Role of Epstein-Barr Virus and Human Papillomavirus Coinfection in Oral and Anogenital Carcinogenesis: Potential Tumorigenic Pathways.

Epstein-Barr virus (EBV) and human papillomavirus (HPV) have been implicated in 38% of all virus-related cancers. Over the past three decades, both have been detected in anogenital and head-and-neck squamous cell carcinomas (HNSCC), with evidence of involvement in tumor genesis and progression. Very little has been published on HPV/EBV coinfection. In this chapter, we review the literature on the role of these viruses in oral carcinoma and draw parallels with other HNSCCs and anogenital carcinomas, with emphasis on their interplay and potential signaling pathways. EBV infection seems to create an environment that favors HPV latency, supporting the claim that EBV is a cofactor in HPV-related carcinomas. In turn, under certain circumstances, HPV appears to be able to induce EBV to switch to the latent or replicative state.
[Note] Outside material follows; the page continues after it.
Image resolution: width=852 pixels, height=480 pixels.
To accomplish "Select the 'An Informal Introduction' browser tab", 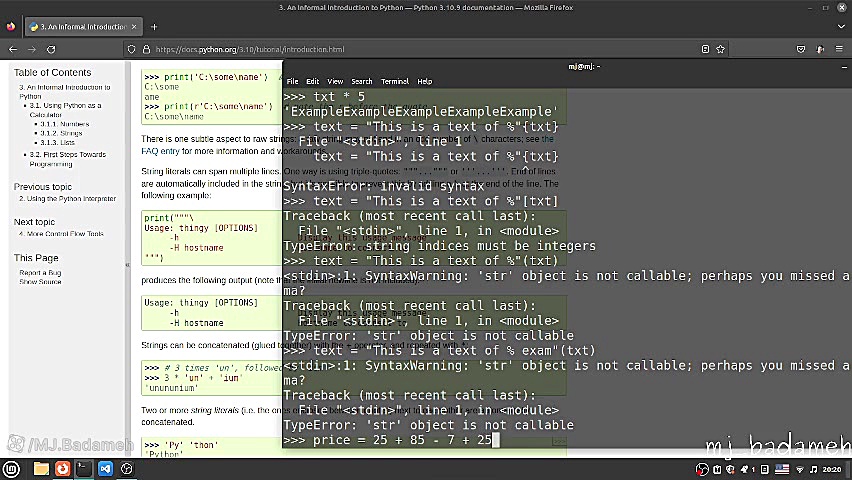I will tap(78, 27).
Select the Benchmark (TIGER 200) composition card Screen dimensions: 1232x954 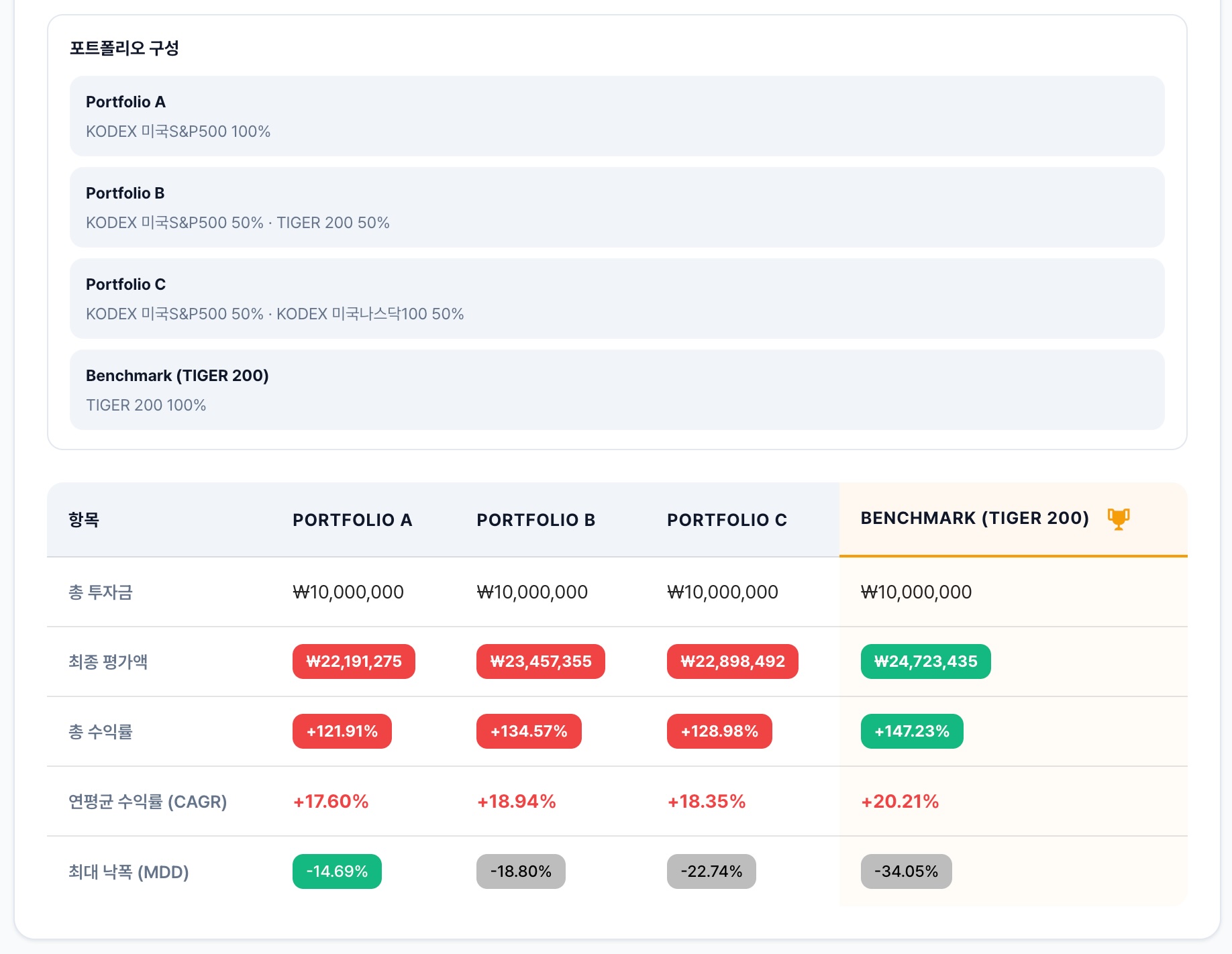point(616,390)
The main viral oncogenes expressed in these malignancies are EBNA1, EBNA2, LMP1, EBERs, and the high-risk HPV oncogenes E6 and E7. The most well-documented human proteins involved are p53, pRb, p16INK4a, p19ARF, Myc, E-cadherin, β-catenin, EGFR, MLH1, and COX-2. These proteins are directly associated not only with viral products but also with one another in the development of malignancy. Knowledge of the molecular machinery behind carcinomas coinfected with HPV and EBV may help understand how these viruses trigger carcinogenesis and subsidize the development of new biomarkers of tumor aggressiveness and prognosis, alternative surrogate virus markers, and possible therapeutic targets.